F. Nietzsche, ANTYCHRYST
Czym jest modne określenie — postmodernizm ? Tak atakowane i postponowane przez wielu intelektualistów, naukowców, myślicieli czy polityków. A z drugiej strony — admirowane, wielbione, totalizujące realność
dzisiejszego świata. Niektórzy
odmawiają mu prawa egzystencji, inni — w polemicznej zapalczywości -
zarzucają mu (czyli przyznają mu rację bytu i to w formie niezwykle ważnej)
wszelkie zło współczesnej rzeczywistości. Należy jednak wyrazić sąd, że
zapewne ani pierwsza ani druga teza nie są realnymi. Życie, zwłaszcza dziś u progu XXI wieku, jest bogatsze i nie tak jednoznaczne jakby chcieli
projektodawcy obu wizji. Ludwik Stomma
uważa np. postmodernizm za "swoistą
zbitkę pojęciową, w której łączą się nurty
naukowe, artystyczne i obyczajowe" [ 1 ]. W takim ujęciu do owego ruchu ideowo-światopoglądowo-filozoficznego zaliczyć
możemy aerobik, akupunkturę, Black Power, Cinema Verite, disco, ruch hippies,
monetaryzm, New Age, pop art., skinheadów, F. Nietzsche, panią Thacher.....
Podstawą takiej interpretacji jest teza o kontestacyjnym charakterze
postmodernizmu wobec obowiązujących dotychczas kanonów, idei, zasad, pojęć
czy przyzwyczajeń.
Ta
projekcja niesie w sobie elementy „antynaturalizmu" ( reprezentowanego nota
bene przez klasyków postmodernizmu, np. R.Rorty’ego czy J.Baudrillarda)

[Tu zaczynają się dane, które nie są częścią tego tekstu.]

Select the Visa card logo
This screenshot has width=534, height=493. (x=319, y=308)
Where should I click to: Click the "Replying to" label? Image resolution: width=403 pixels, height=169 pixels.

twierdzącego, iż wszelkie systemy wartości — prawo, ideologie, oceny przeszłości,
stosunek do Absolutu — wynikają z historycznie ujętego czasu. Nie są więc
immanentne ludzkiej naturze. Wyklucza on również jakąkolwiek sprawczo
zorientowaną transcendencję.
Ludwik Stomma
stwierdza w konkluzji swoich wywodów autorytatywnie, że "żadnego postmodernizmu nie ma i nigdy nie było"
[ 2 ]. To właśnie jeden ze sposobów postrzegania owego prądu.
Na przeciwległym biegunie sytuuje się supozycja uważająca
postmodernizm za siłę kreującą
wszelkie przypadłości trawiące współczesny świat. „Modernie" przypisuje się a
priori zło tkwiące w jej strukturze. Wynikać ono ma z pochwały postępu
myśli ludzkiej i gloryfikacji człowieka — stąd implikowanej — jako takiego.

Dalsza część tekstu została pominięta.